Data in this exercise:

Segment Open

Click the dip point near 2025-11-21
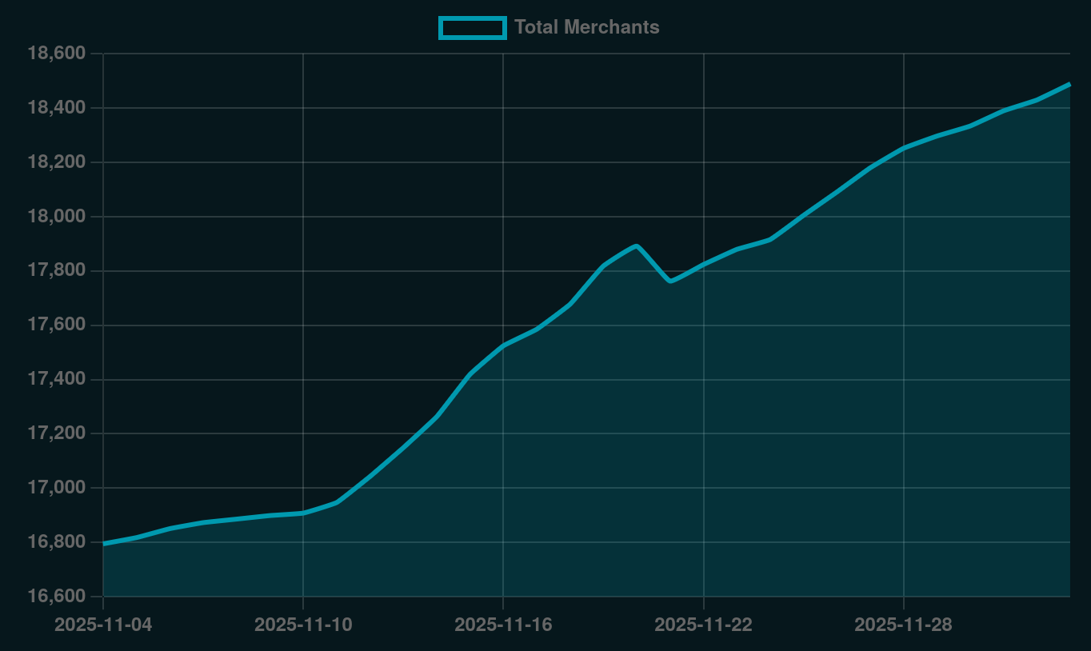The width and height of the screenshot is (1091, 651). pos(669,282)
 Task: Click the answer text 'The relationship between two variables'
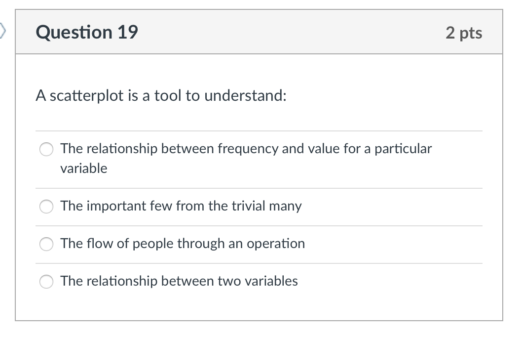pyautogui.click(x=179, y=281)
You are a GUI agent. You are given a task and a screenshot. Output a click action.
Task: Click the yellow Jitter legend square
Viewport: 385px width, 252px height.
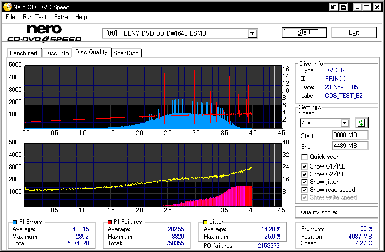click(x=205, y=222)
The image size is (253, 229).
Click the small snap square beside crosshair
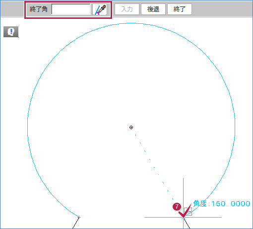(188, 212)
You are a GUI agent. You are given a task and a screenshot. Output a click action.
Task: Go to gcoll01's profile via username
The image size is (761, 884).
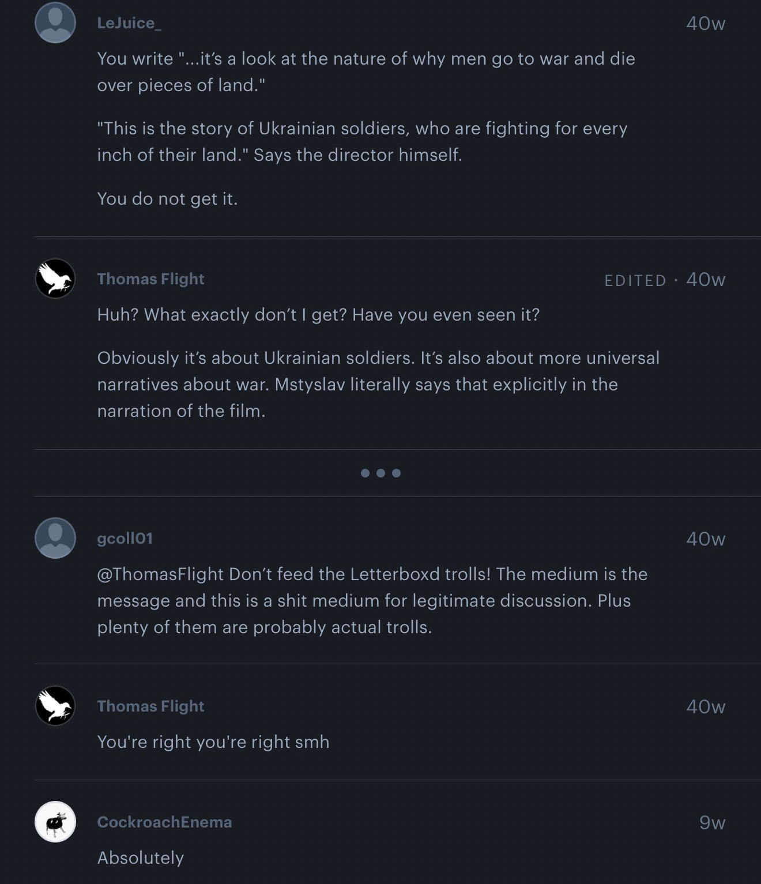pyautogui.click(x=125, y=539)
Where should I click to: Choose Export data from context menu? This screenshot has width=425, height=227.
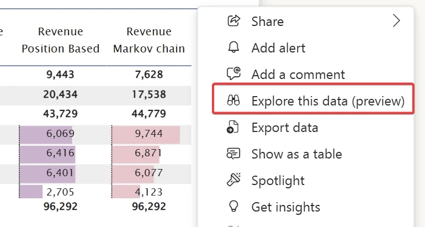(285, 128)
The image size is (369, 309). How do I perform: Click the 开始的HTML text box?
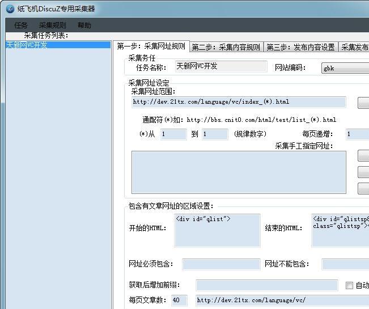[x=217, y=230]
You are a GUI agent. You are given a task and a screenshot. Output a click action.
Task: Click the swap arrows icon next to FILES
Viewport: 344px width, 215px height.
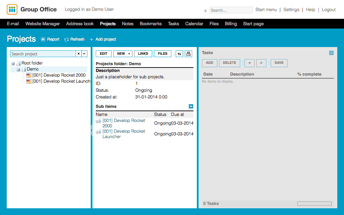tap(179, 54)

Segment Closed
Segment Open

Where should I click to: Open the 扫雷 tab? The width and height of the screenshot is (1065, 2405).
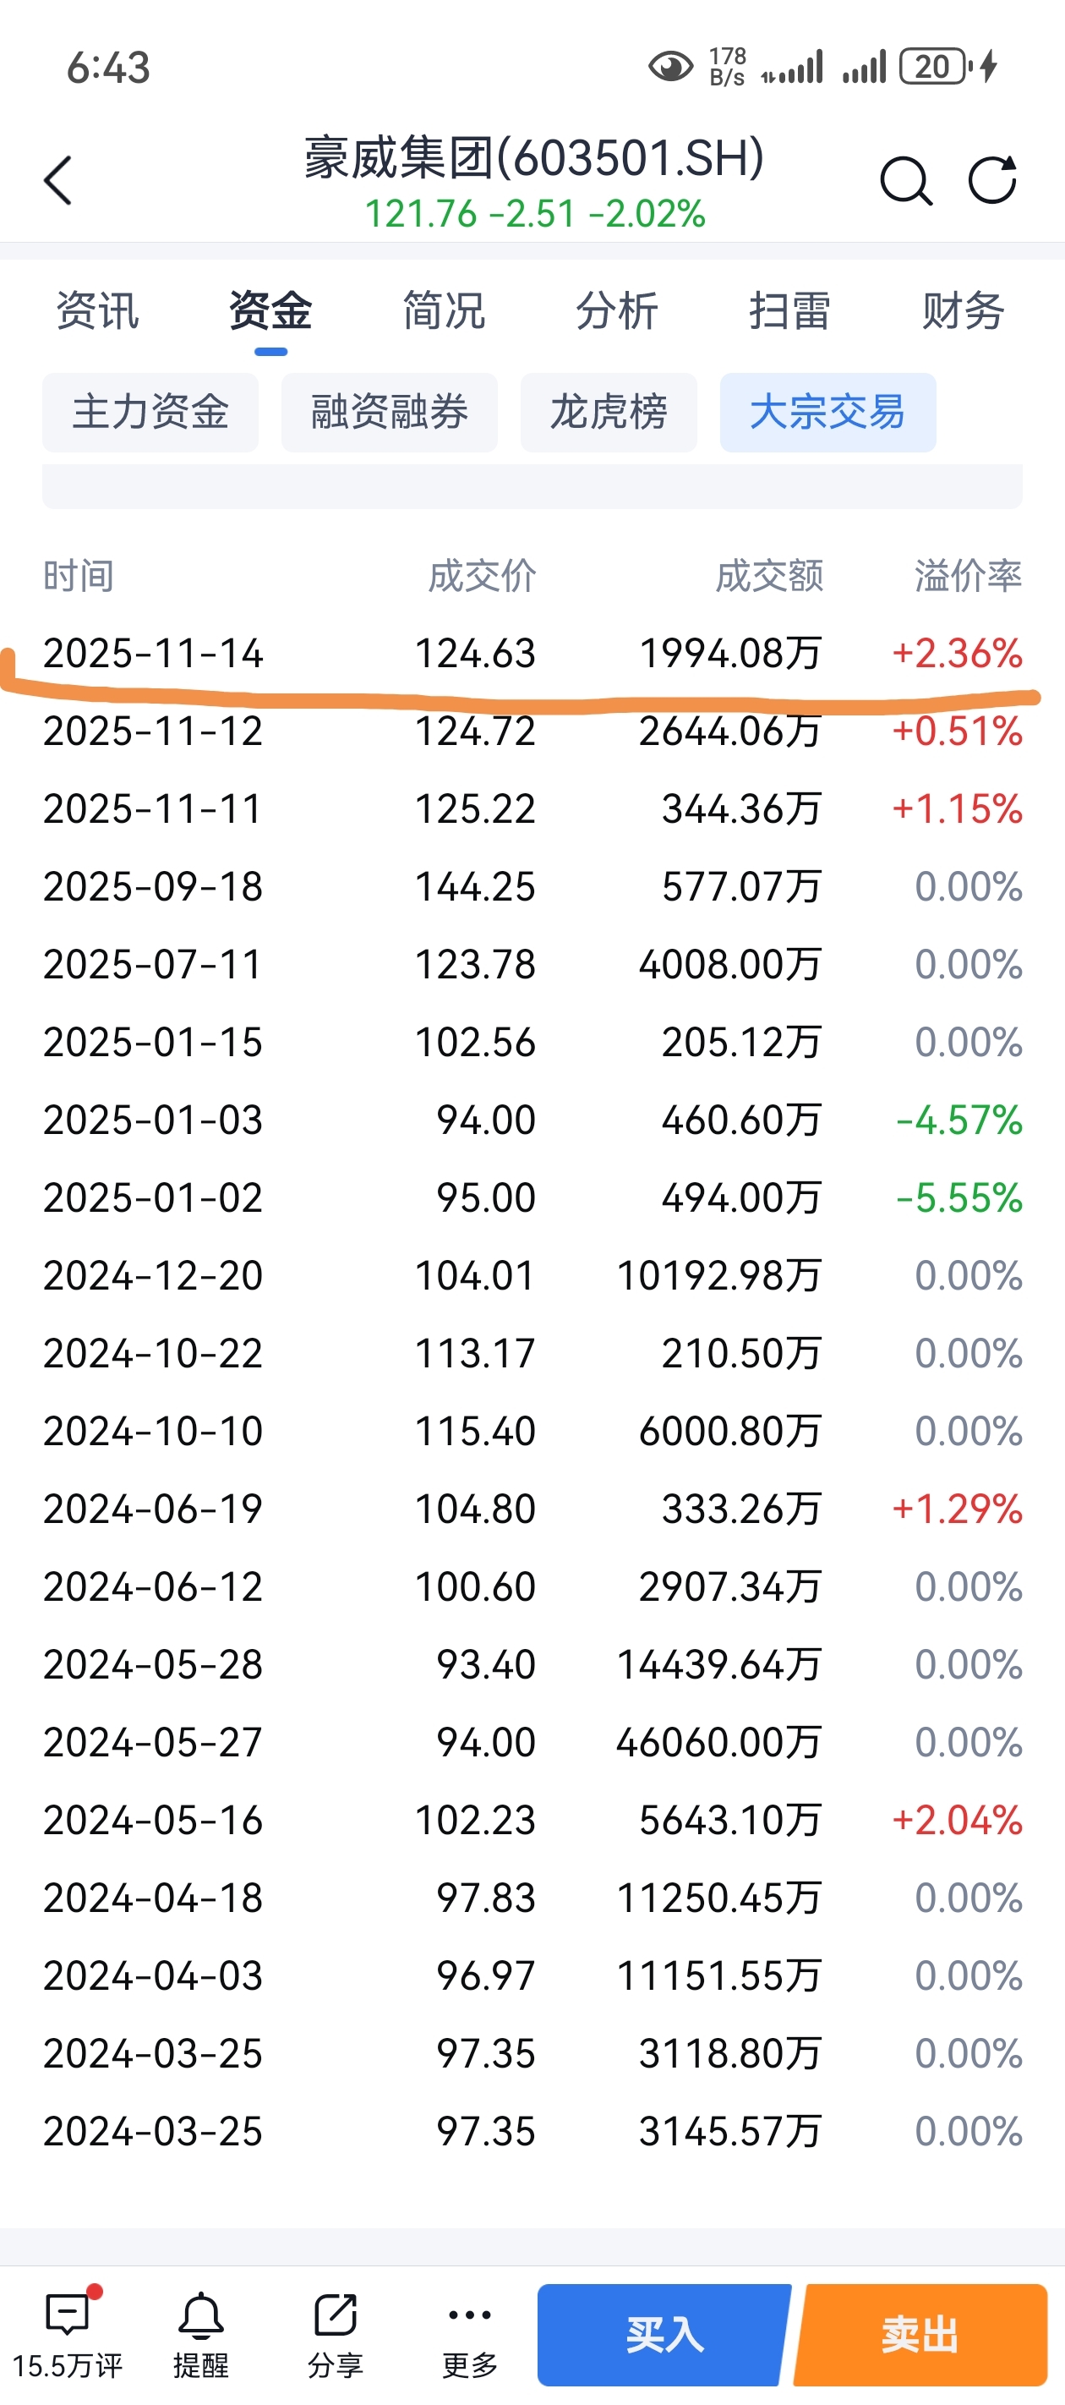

Segment Closed

Exercise prompt: Keep to the stretch from the line containing "Click the dip point near 2025-11-21" through the line containing "Task: Click the yellow Jitter legend square", both ends included, and copy it exactly from the listing above, minus the pictures.

Worked solution:
Click the dip point near 2025-11-21
The width and height of the screenshot is (1091, 651). pos(669,282)
 Task: Click the answer text 'The relationship between two variables'
pyautogui.click(x=179, y=281)
You are a GUI agent. You are given a task and a screenshot. Output a click action.
Task: Click the yellow Jitter legend square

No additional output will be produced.